Synaptocochlea is a genus of very small sea snails, marine gastropod mollusks in the family Trochidae, the top snails.

==Description==
The oval shell is intermediate between Stomatella and Gena in contour. The very short spire is sub-marginal. The surface is spirally striated or decussated. The very large aperture is longer than it is wide. The animal has an operculum.

==Distribution==
This marine genus occurs in the tropical Indo-West Pacific, Indo-Malaysia, Oceania and off Australia (Northern Territory, Queensland, Western Australia)

==Species==
Species within the genus Synaptocochlea include:
- Synaptocochlea asperulata (A. Adams, 1850)
- Synaptocochlea belmonti Simone, 2009
- Synaptocochlea caliginosa H. & A. Adams, 1863
- Synaptocochlea concinna (Gould, 1845)
- Synaptocochlea granosa (Lambert, 1874)
- Synaptocochlea montrouzieri (Pilsbry, 1890)
- Synaptocochlea picta (d'Orbigny, 1847)
- Synaptocochlea pulchella (A. Adams, 1850)
- Synaptocochlea stellata (Souverbie, 1863)

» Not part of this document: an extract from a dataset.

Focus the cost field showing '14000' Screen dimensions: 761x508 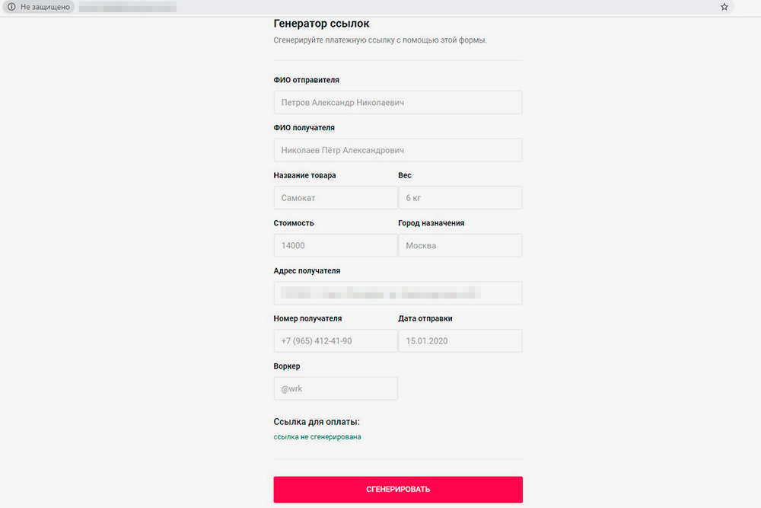coord(335,246)
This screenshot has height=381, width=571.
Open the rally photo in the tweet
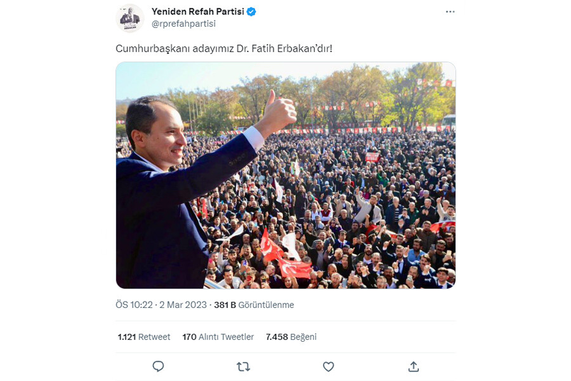[x=286, y=175]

The Indo-Pacific Molluscan Database also mentions the following species
- Synaptocochlea hexagonum Philippi, 1850
- Synaptocochlea tursicus Reeve, 1848

- Species brought into synonymy
- Synaptocochlea inconcinna auct. non Pilsbry, 1921: synonym of Synaptocochlea picta (d'Orbigny, 1847)
- Synaptocochlea lactea Usticke, 1959: synonym of Synaptocochlea picta (d'Orbigny, 1847)
- Synaptocochlea nigrita Rehder, 1939: synonym of Synaptocochlea picta (d'Orbigny, 1847)
- Synaptocochlea picta (Montrouzier in Souverbie & Montrouzier, 1862): synonym of Synaptocochlea montrouzieri (Pilsbry, 1890)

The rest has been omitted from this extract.